1. Don’t be intimidated, just go for it
I think there is a stigma (at least I was hesitant at first to sign-up) about online dating. Since I met my boyfriend, I have put at least a dozen of my friends online — but it took a little nudging. Some thought they were above it, some were afraid that other “friends” would see them on the app and some just felt like it wasn’t for them. Be brave and take a chance. I was one of those people who felt like I couldn’t do it, but all it takes is one person and I found him.
2. Be honest with yourself
There are different sites geared towards different goals. If you are newly single and looking to mingle, there is a site for you. If you know you want to be in a serious relationship, there are sites geared towards that. You need to be honest with yourself and if you are looking to get married, don’t pretend to be a person who is casually dating. It’s OK to be clear about your intentions. If a faith-based relationship is important to you, if you want to get married (or remarried), if you are just looking to have a good time, SAY IT. If you eventually want kids, SAY IT — or you will run into issues later on.
3. Take it seriously
Make sure your profile truly represents you. Use the best pictures of yourself, but make sure they look like you now, not you 20 years ago. Be who you are and let others fall for the person you are and the interests you have. I have heard such nightmares about people who connected online with someone who looked totally different than the pictures posted. Your “interest” section should be super honest and truthful. You never know what fun, quirky hobbies somebody might share with you. I suggest not posting any sexy or revealing pictures on your profile page. Anything that shows your personality or interests works, and smiling pics are always best!
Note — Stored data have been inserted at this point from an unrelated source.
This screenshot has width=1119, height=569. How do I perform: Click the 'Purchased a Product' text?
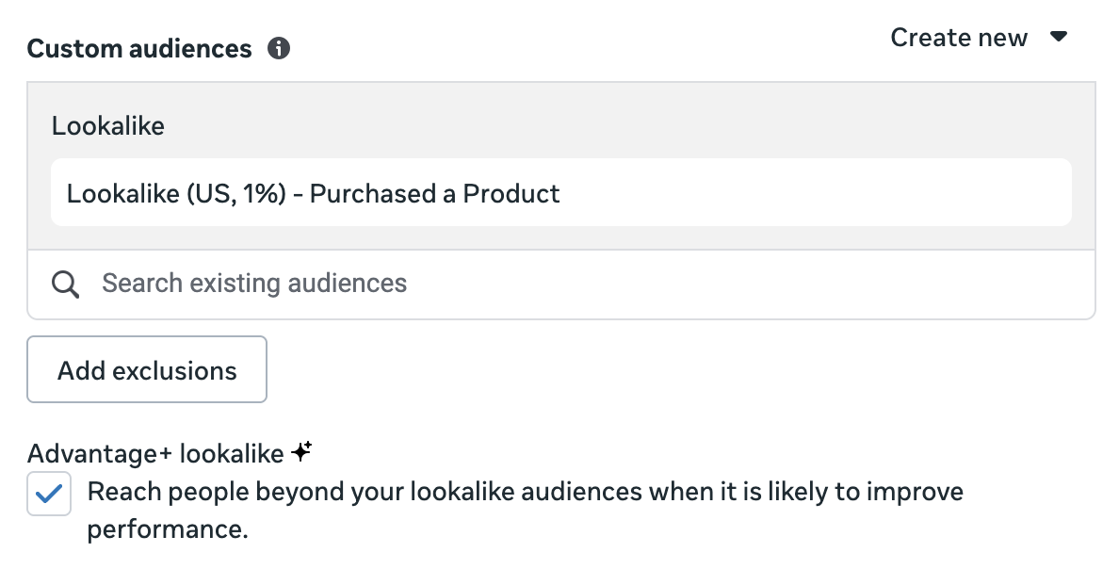click(x=435, y=194)
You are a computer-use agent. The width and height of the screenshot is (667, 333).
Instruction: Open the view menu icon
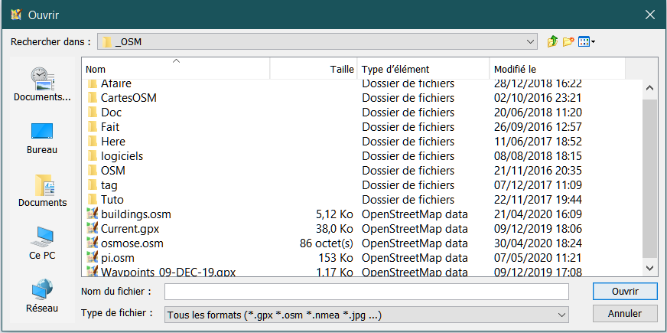[x=586, y=42]
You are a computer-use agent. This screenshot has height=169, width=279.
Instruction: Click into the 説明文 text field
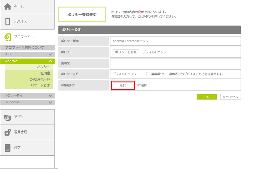click(175, 63)
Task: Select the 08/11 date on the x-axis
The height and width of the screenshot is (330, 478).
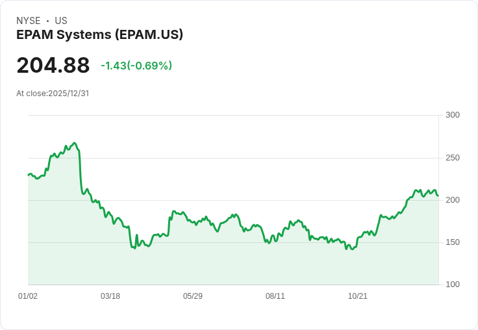Action: (275, 296)
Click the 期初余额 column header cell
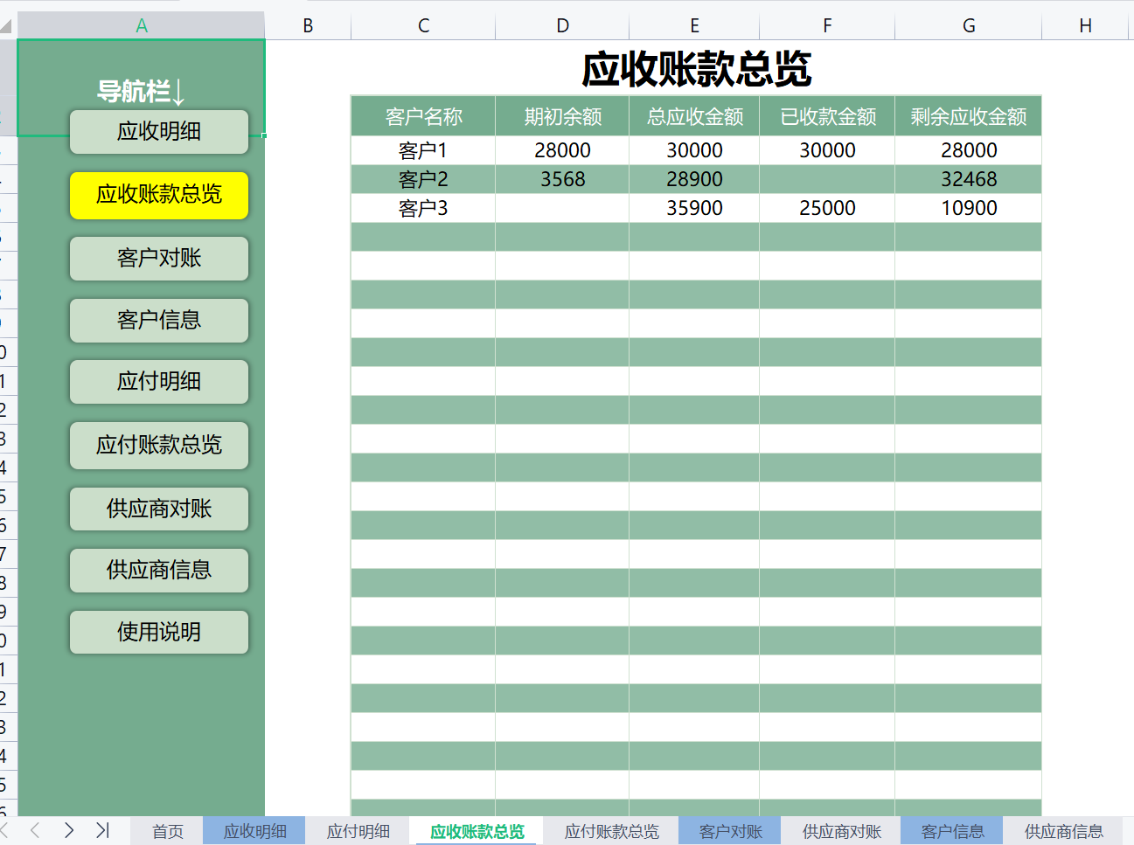1134x845 pixels. [x=562, y=115]
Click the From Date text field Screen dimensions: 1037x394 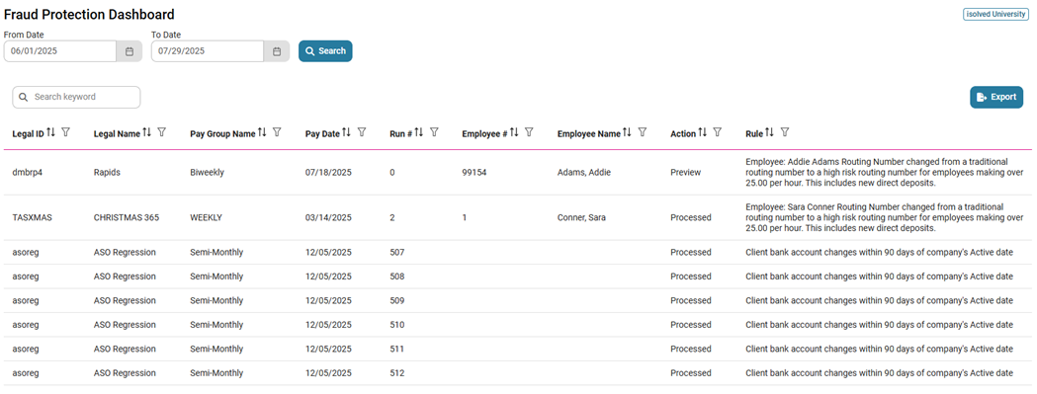coord(61,51)
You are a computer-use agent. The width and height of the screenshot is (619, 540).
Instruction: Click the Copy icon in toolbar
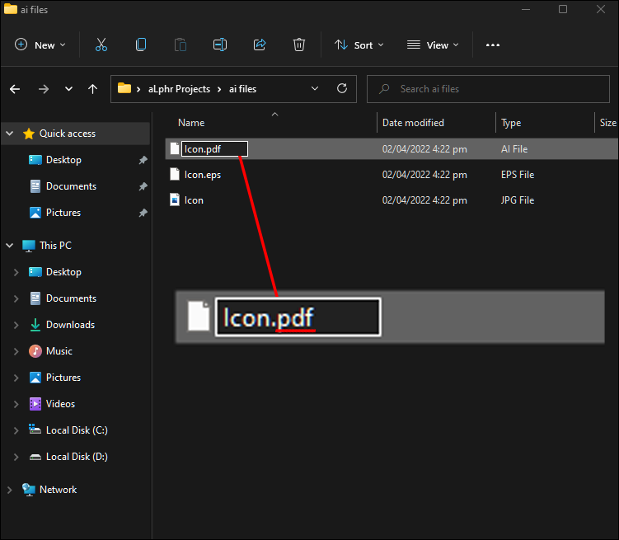point(141,45)
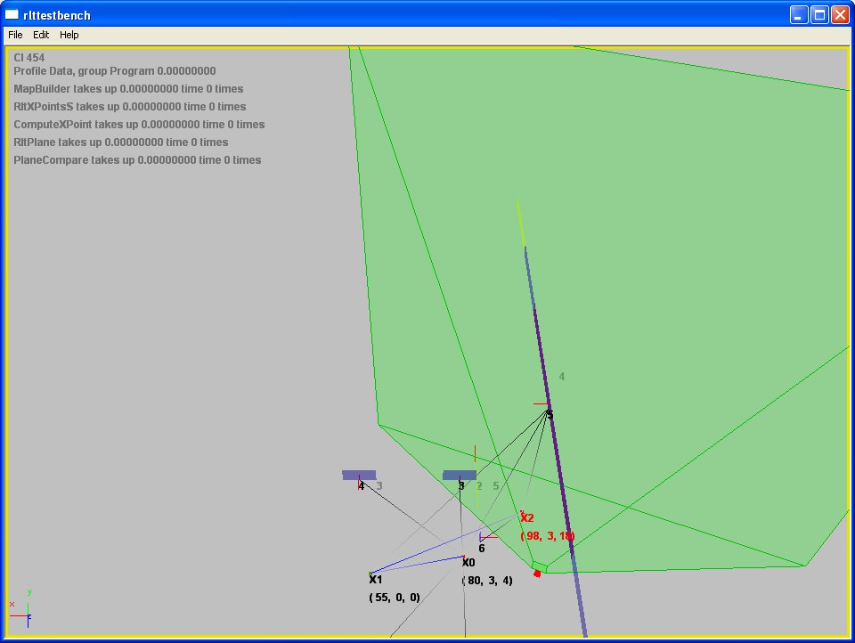
Task: Click point X0 in the viewport
Action: click(468, 562)
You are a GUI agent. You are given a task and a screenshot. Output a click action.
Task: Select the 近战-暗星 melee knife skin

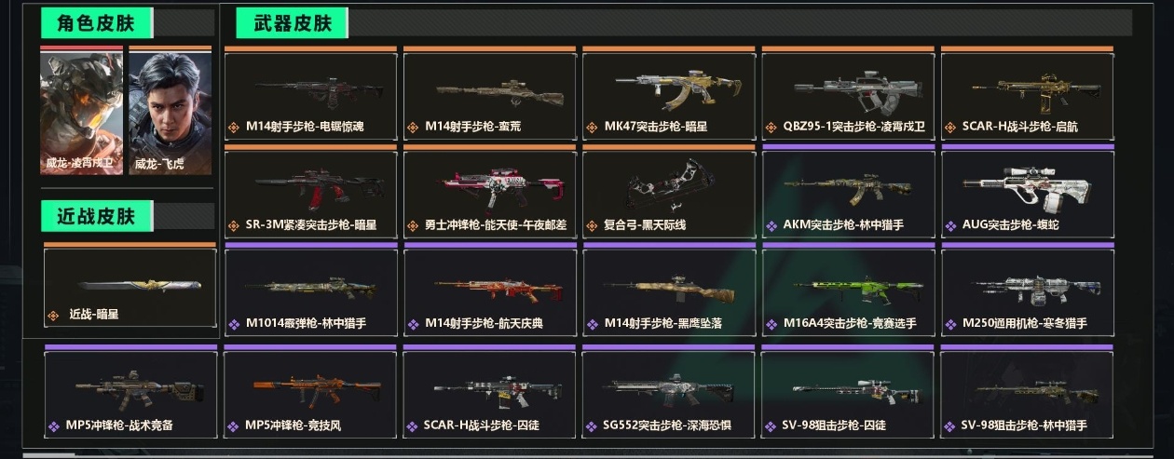130,287
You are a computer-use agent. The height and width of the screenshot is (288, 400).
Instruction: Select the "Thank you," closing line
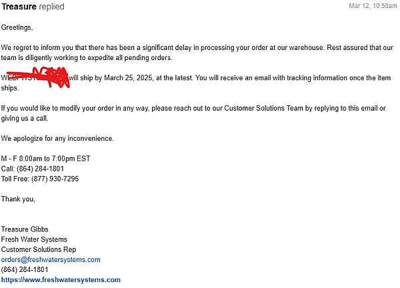click(x=18, y=199)
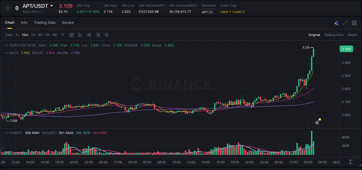
Task: Toggle the favorite star for APT/USDT
Action: click(8, 8)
4. Leave your baggage at home
For your first three dates, keep it positive. Wait to share your war stories and see if you can simply have fun together. My parents have been married for 50 years this month and they say laughter is one of the key ingredients in the potion to success. Most importantly, do not talk about exes, good or bad, because if you hit it off there will be plenty of time to share.
5. Go on as many first dates as you can
It’s a numbers game. Going online is no substitute to going out, but you can dramatically improve your odds of success by doing a little work ahead of time. If a picture comes up and you are leaning towards a “no,” but your interests match up — GO FOR IT. You only need to meet one person who could change your life forever. You never know where or when it will happen!
6. Pick up the phone
I suggest not over-texting or over-talking before you actually meet. Some people are amazing on text and then lack chemistry in person. Keep the chat short before meeting for the first time and I suggest you do a quick call instead of lots of back and forth electronically. With text and email, someone has time to be witty and think about their response, but one brief call can give you a quick read on someone before you meet. Plus, I think it’s a more authentic way to communicate. The first date should only be drinks or coffee, never a meal. You should be able to get in and out in 20 minutes. If it’s not a fit for you, don’t waste your precious time.
7. A little mystery is OK
Don’t be overly available. I always hear people say, “Don’t play games,” but I think being strategic at first never hurts. You don’t always have to text back immediately or stress out about being super clever and funny by over-analyzing every word. If there is a back and forth, wait a few hours to respond and keep the interaction fun and light. Even after a first date, you don’t have to cancel all your plans if there is a night he or she is available and you are not. Live your life, and if it is right, it will work out. I truly believe that.
Jill Martin is a TODAY contributor and style expert.